# Tidy Index — Dashboard

A minimal SvelteKit dashboard for managing Tidy Index API keys, plans, and
account info. Designed to share a visual system with the marketing site in
`../landing/`.

## Quick start

```bash
npm install
cp .env.example .env
# Generate and paste a JWT_SECRET:
openssl rand -base64 48
npm run seed   # optional — populates fake usage data
npm run dev
```

Dev server runs on http://localhost:5174.

## Stack

- SvelteKit 2 + Svelte 5 (runes)
- better-sqlite3 (file at `./data/dashboard.db`)
- jsonwebtoken (HS256, httpOnly cookie session)
- Plain CSS matching the landing page design system

## Auth model

No passwords, no third-party auth, no required email.
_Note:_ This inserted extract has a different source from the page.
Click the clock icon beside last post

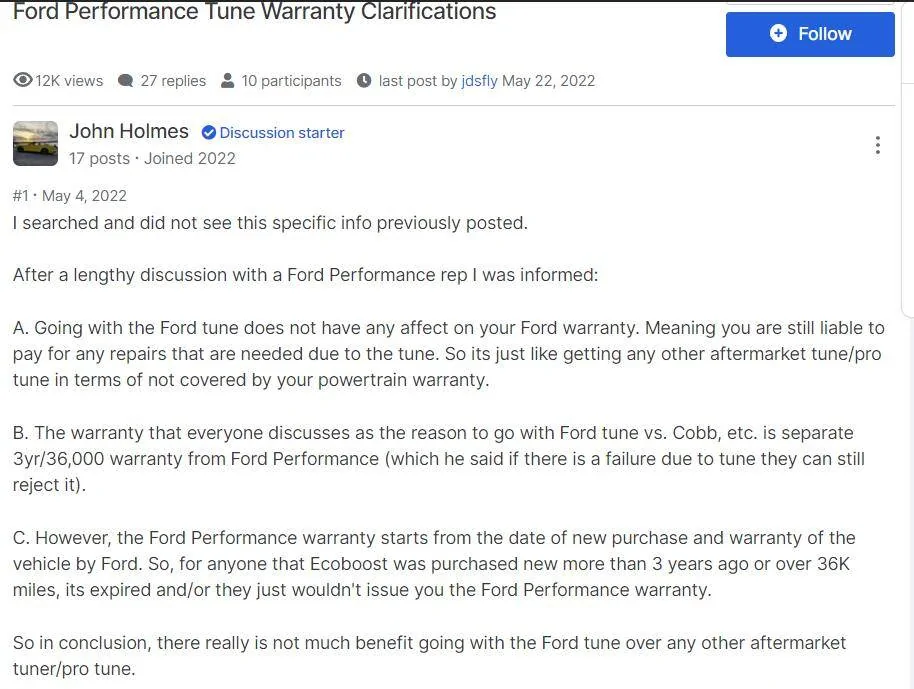tap(364, 80)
- **Anonymous:** click "Skip — just give me an API key" on `/`. Server
  creates an account with `email = NULL`, sets a signed session cookie,
  drops you on the dashboard.
- **Magic link:** enter an email on `/`. If an account exists for that
  email we re-use it, otherwise we create a new one. We generate a
  single-use token valid for 15 minutes, write it to `magic_links`, and
  log the resulting URL to the server console (email sending is stubbed).

Adding an email to an existing anonymous account on `/dashboard/account`
will merge into any other account already using that email — all keys and
usage events move over, and the anonymous account is deleted.

## Data model

See `src/lib/server/db.ts` for the schema. Four tables:

- `accounts` — id, email (nullable, unique), plan, created_at
- `api_keys` — id, account_id, key_hash, key_prefix, name, scopes, active, timestamps
- `magic_links` — id, account_id, token, expires_at, used
- `usage_events` — id, api_key_id, dataset, timestamp

The `seed` script populates `usage_events` with a few weeks of fake traffic
against the first account in the DB so the Usage tab has something to show.